Ear training, or learning to recognize different sounds and sound issues, is important for sound engineers and podcasters who want their productions to sound professional. Learning to distinguish between different sounds can help you improve your podcast and prevent sound problems in the future.
Ear training can help you pinpoint exactly why your podcast does not sound like some of the highest quality podcasts If you need help with ear training and understanding common audio problems and solutions, here are some resources that can get you started:
Ear Training Guides
Want your podcast to sound more like NPR? Check out the ear training guide they provide on their website. This guide is a free resource for learning to identify the recording, editing, and mixing problems you might face with your podcast.
This guide will teach you how to identify and correct distortion, plosives, hissing, sibilance, and other audio issues. If you don't know what any of those words mean, don't worry! You can listen to examples of different issues and even take quizzes to check your progress. NPR also has a collection of articles with information spanning from field recording checklists to information about which mics to use to help you capture the best audio.
If you want to take your podcast’s sound quality to the next level, reading ear training guides are a great way to help you improve.

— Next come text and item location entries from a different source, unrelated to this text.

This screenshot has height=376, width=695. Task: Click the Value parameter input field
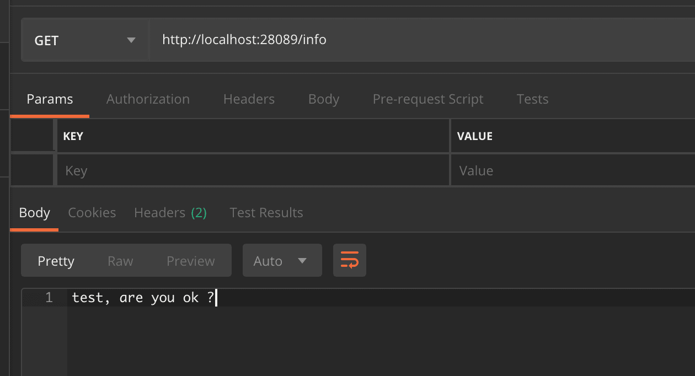click(x=571, y=171)
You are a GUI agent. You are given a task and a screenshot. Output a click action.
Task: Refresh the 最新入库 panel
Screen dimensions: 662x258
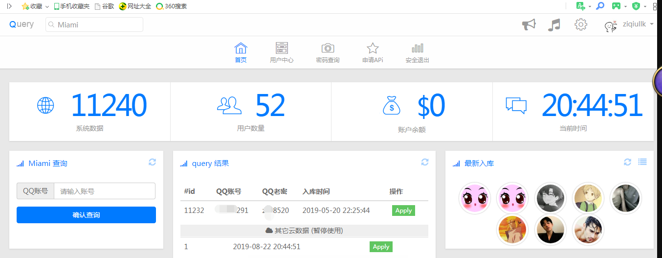point(628,162)
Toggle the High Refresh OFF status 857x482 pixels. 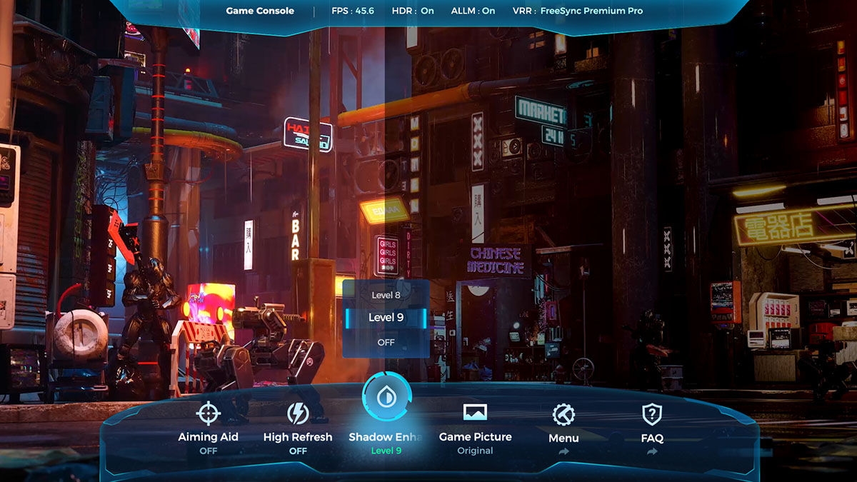point(298,451)
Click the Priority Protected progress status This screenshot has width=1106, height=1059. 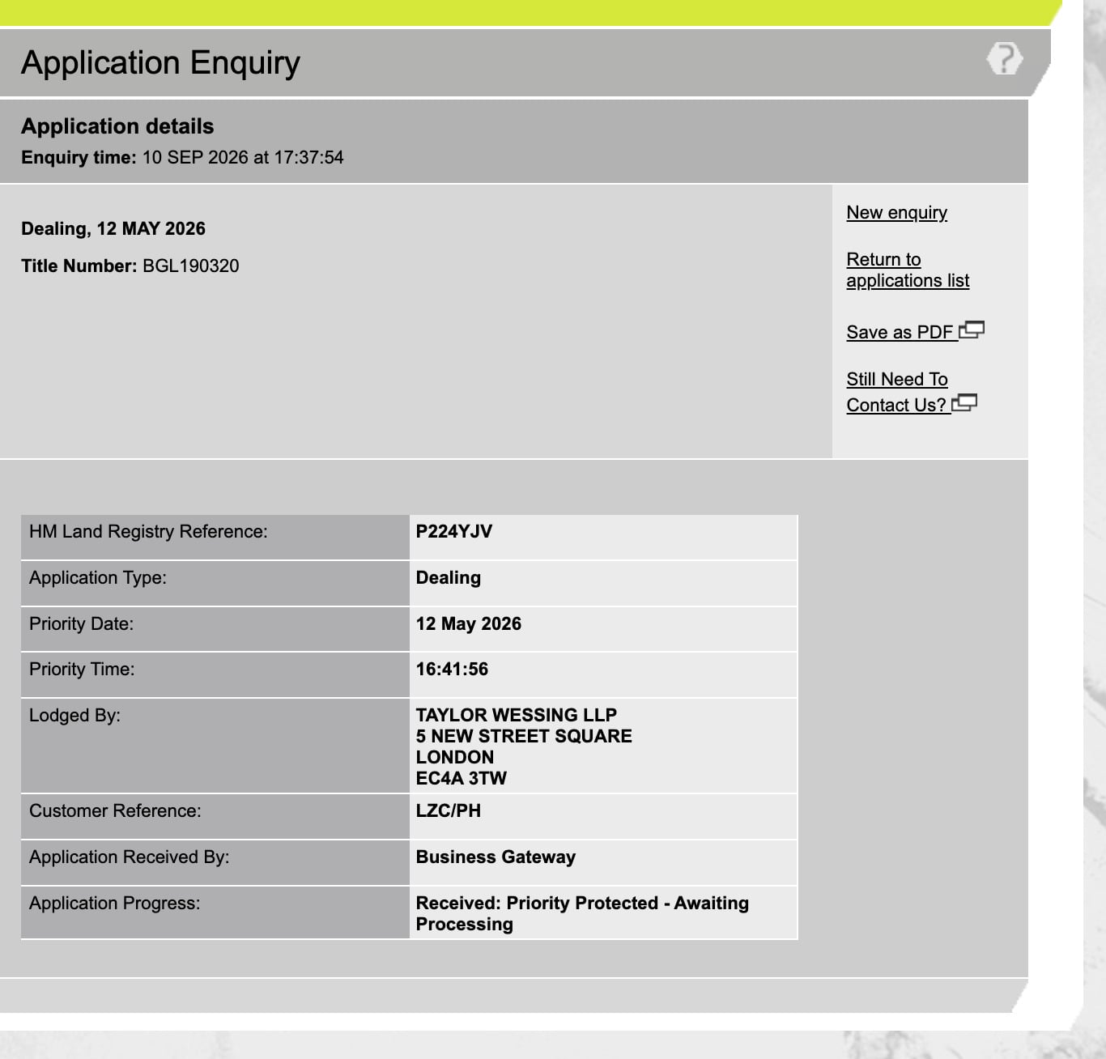pyautogui.click(x=582, y=913)
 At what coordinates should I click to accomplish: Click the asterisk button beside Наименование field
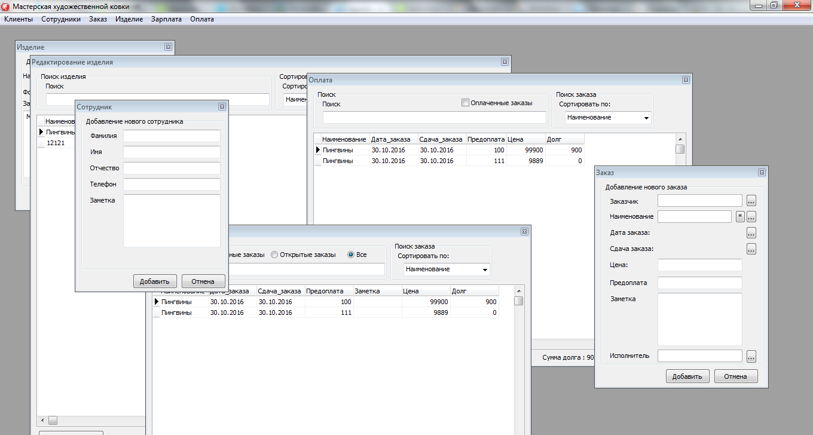[740, 217]
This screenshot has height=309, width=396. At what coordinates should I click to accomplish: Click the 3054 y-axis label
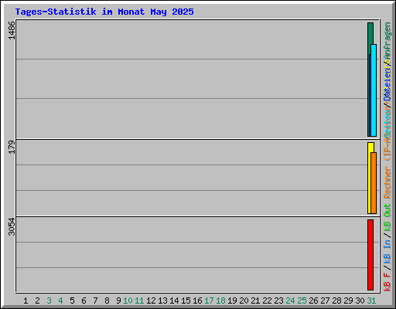12,226
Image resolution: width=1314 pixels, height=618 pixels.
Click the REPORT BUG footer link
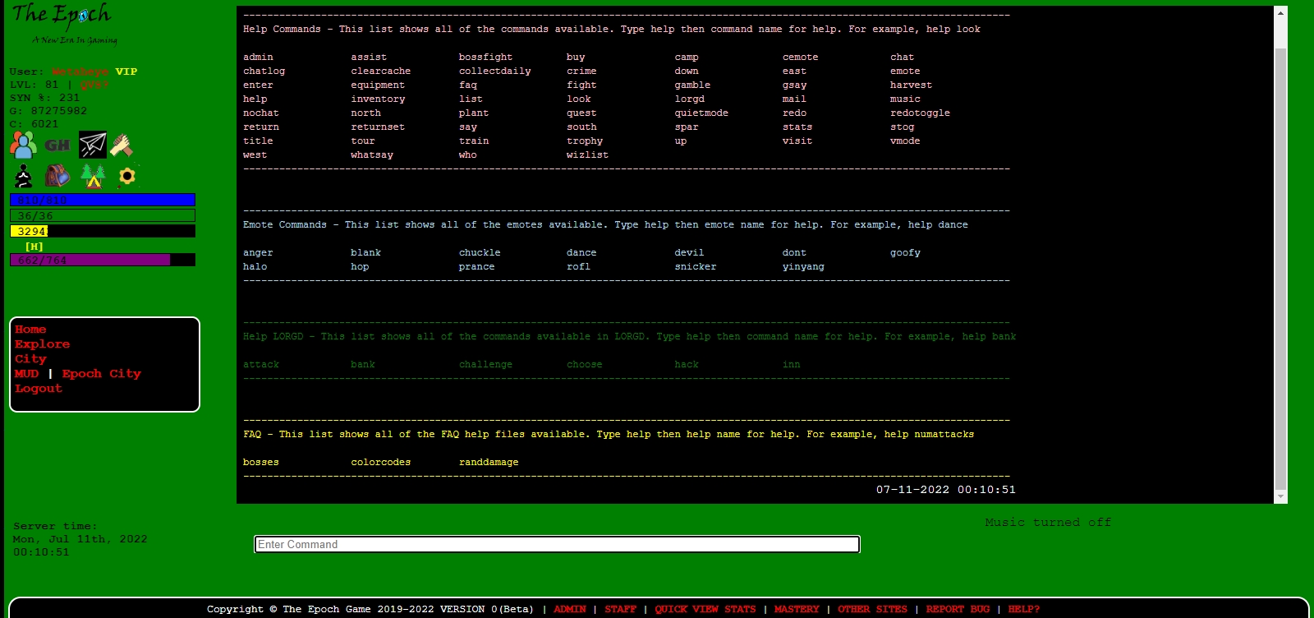click(x=958, y=609)
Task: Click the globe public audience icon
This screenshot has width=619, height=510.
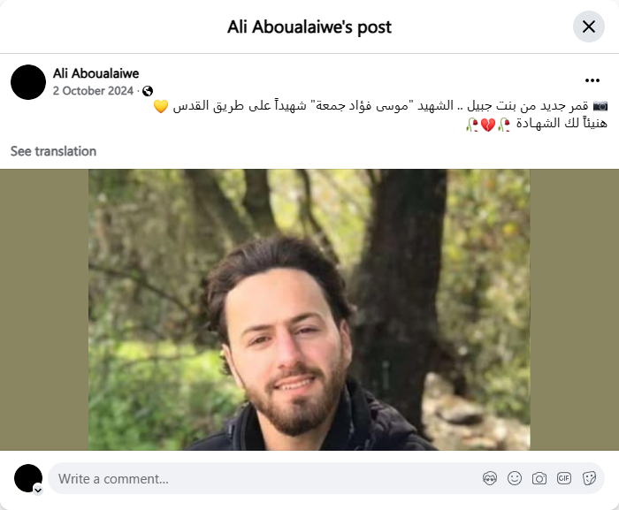Action: [148, 91]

Apps are another resource that can help you with ear training. They provide interactive practice on-the-go, so that you can develop your ear anytime and anywhere.
Articula Ear Training App will teach you how to recognize subtle changes in sound. It has listening exercises and even allows you to input your own sounds (like old episodes!) for practice. The app’s website has additional practice activities that you can use as well.
While geared more toward musicians, hearEQ is another app that will provide invaluable ear training and practice for sound engineers and creators alike. Upload your own media and practice identifying frequencies, audio editing, and mixing sound.
If you are trying to improve the sound quality of your podcast, listening to other podcasts can help. Just like prospective novelists are encouraged to read things in their genre, you should be listening to podcasts that you admire and that are similar to yours! Not only will you start to familiarize yourself with what a well-produced podcast sounds like, but you can also pick up tips that you can use to develop your ear and make your podcast sound better.
Audio Engineer’s Podcast by Streaky provides a wealth of information about sound engineering. There are episodes dedicated to different topics like feedback, filters, and mastering. You can use this information to make your podcast even better.